若大将対青大将

「若大将対青大将」
半裁ポスター

公開年 脚本 監督 出演者
1971年 田波靖男 岩内克己 加山雄三・酒井和歌子・田中邦衛
・吉沢京子・大矢茂・松村達雄

若大将シリーズ第16作(『歌う若大将』を除く)。若大将こと田沼雄一(加山雄三)は既に京南大学を卒業して社会人となっていますが、青大将・石山新次郎(田中邦衛)の方は本作において8年がかりでようやく卒業します。“若大将”のニックネームは雄一の後輩・太田茂夫(大矢茂)にバトンタッチされ、本作では茂夫&森山圭子(吉沢京子)と、雄一&塚本節子(酒井和歌子)の二つのカップルが登場しますが、新次郎はその両方に首を突っ込んできます。

さて、小林夕岐子さんの今回の役柄は、新次郎の父・剛造(松村達雄)が経営する石山商事の取引先の社長令嬢・牧田昌子。
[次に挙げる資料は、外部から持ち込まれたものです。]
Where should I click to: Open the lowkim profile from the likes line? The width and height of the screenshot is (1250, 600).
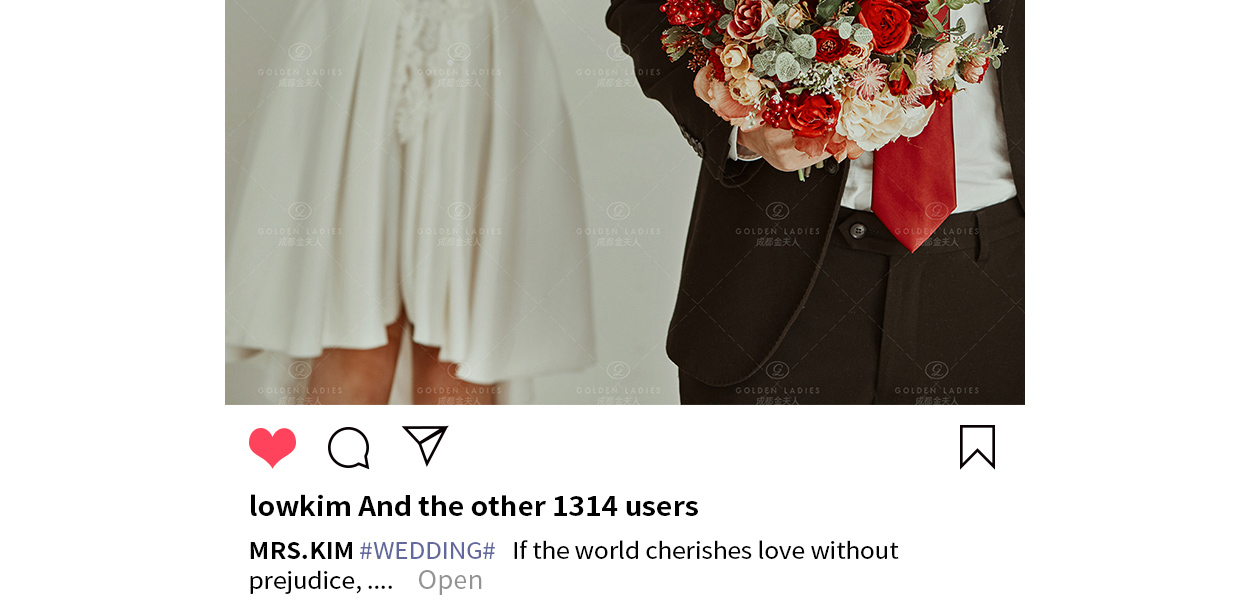point(300,506)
剛造は「石山家の跡取りにふさわしい相手を急いで見つけよう」と、取引先の令嬢・牧田昌子との縁談を持ってきます。しかし、新次郎は例によって節子の方に気があり、しかも父の命令で自分から縁談を断ることができないため、雄一に「彼女に会って、向こうから断ってくれるように頼んでくれよ」と持ちかけます。新次郎は

「取引先のお嬢さんで滅多にない美人なんだぞ、相手は」

と昌子を持ち上げますが、雄一に「じゃあ断ることないじゃないか」と返されると、

「だったらお前結婚しろよ、そうすりゃ全部解決するよ、ハハハ」

と調子の良いことを言います。しかし、頼まれると嫌といえない雄一は、ともかくも昌子とホテルのレストランで会って話をすることにします。

雄一が「石山はあなたが気に入らないから嫌だと言ってるんじゃないんです。そこのところを一つ良く理解してやって頂きたいんですが」と切り出すと、意外にも昌子はこう答えます。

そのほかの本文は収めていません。